* _Work instruction_: Could you repeat every line below exactly, skipping the images?

Stored items:
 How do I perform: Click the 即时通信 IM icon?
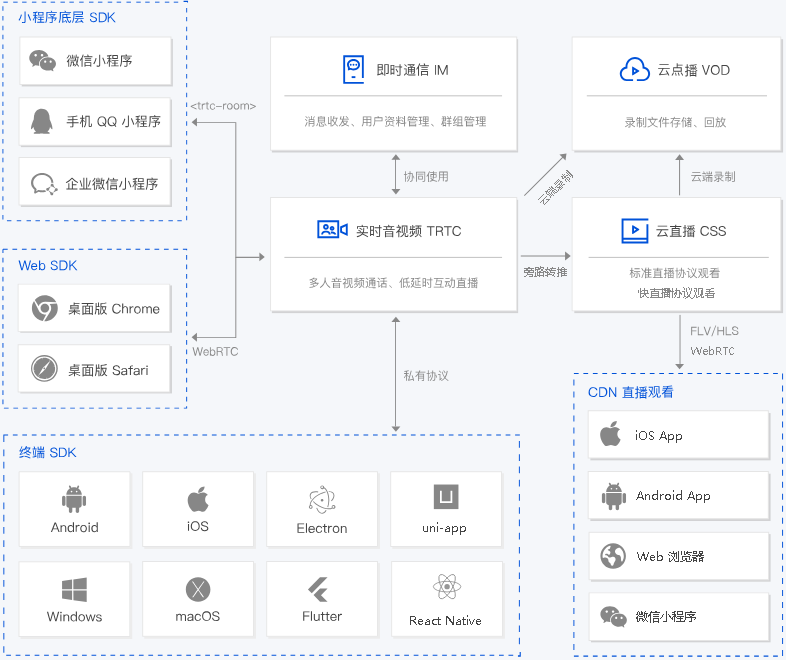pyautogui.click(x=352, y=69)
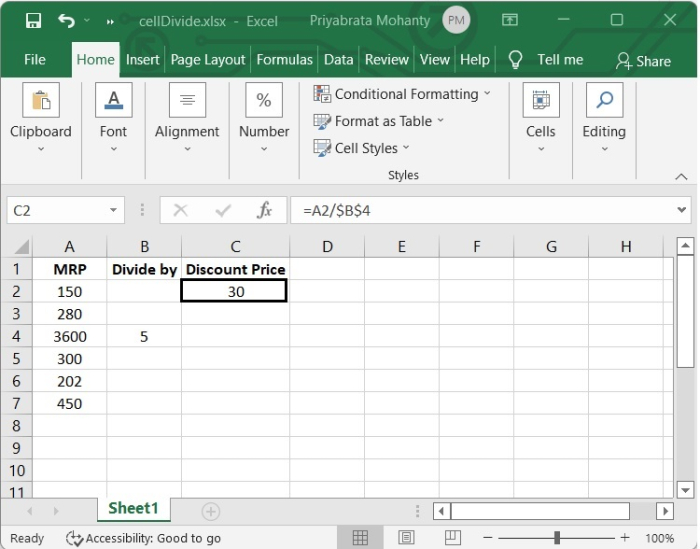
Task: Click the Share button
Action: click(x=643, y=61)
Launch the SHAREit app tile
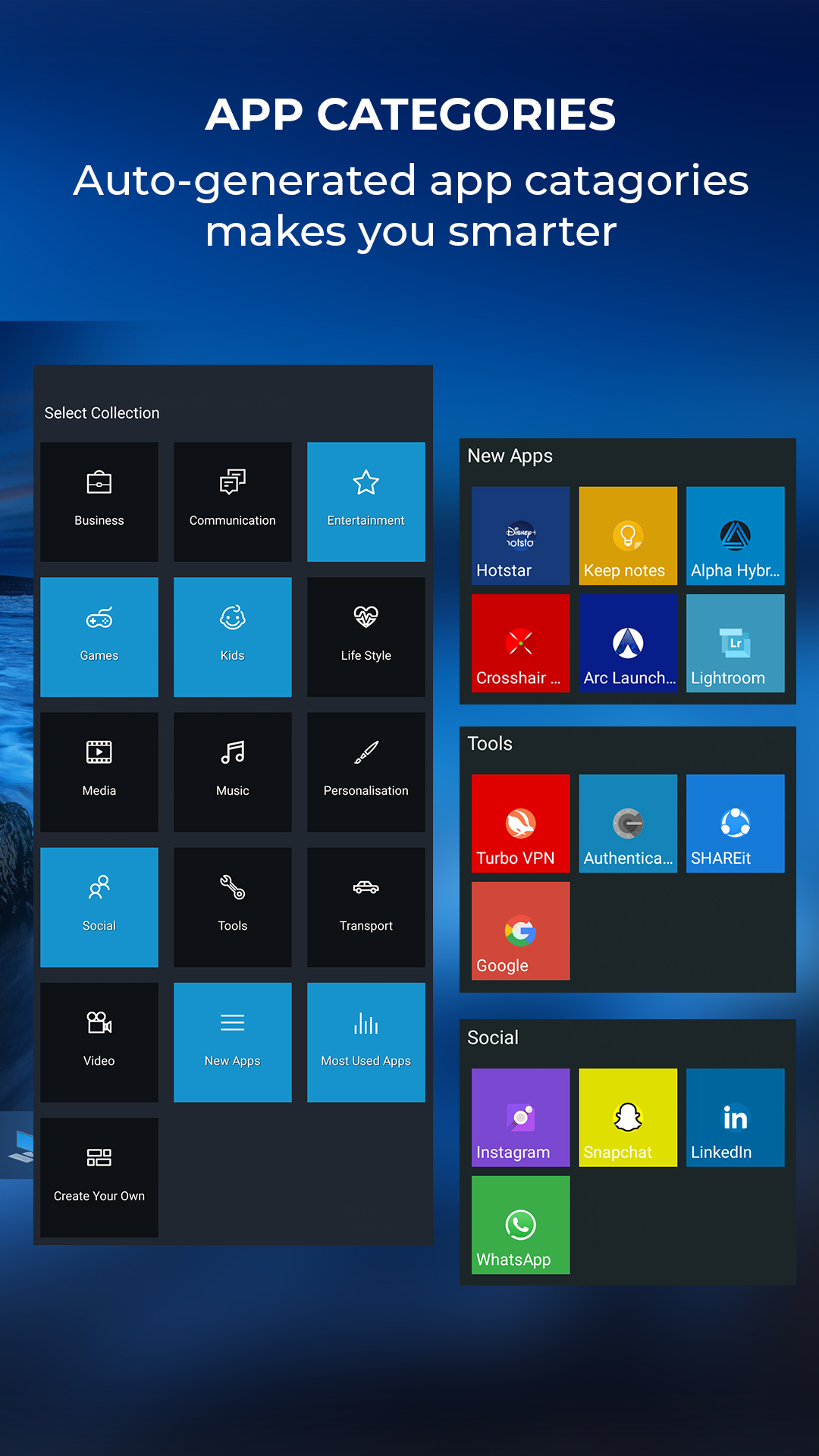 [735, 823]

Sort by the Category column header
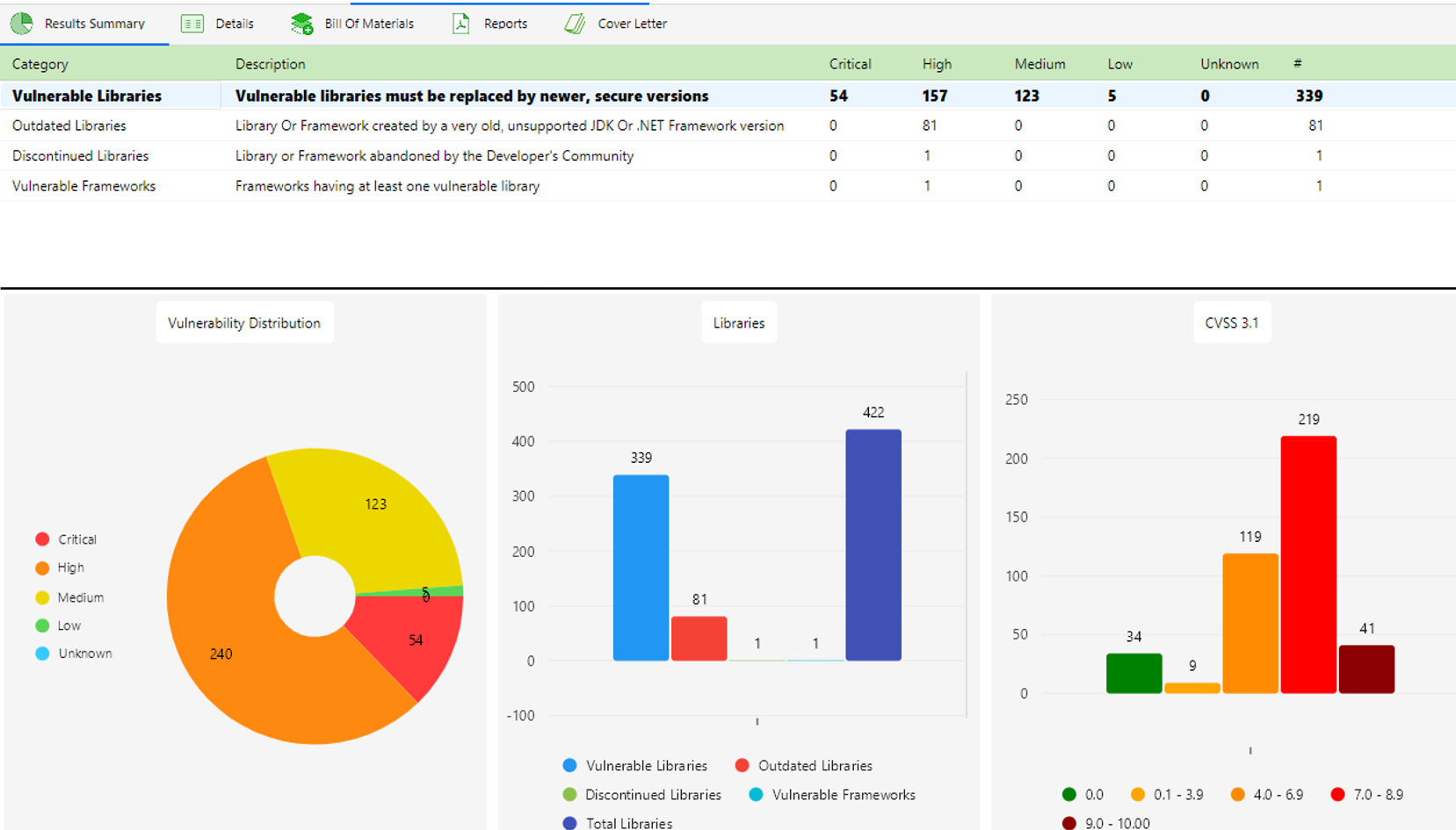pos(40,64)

* _Solution_:
 How do I perform: Click the 即时通信 IM icon?
pyautogui.click(x=352, y=69)
Task: Click the Share button
Action: click(x=643, y=61)
Launch the SHAREit app tile
 [735, 823]

Sort by the Category column header
pos(40,64)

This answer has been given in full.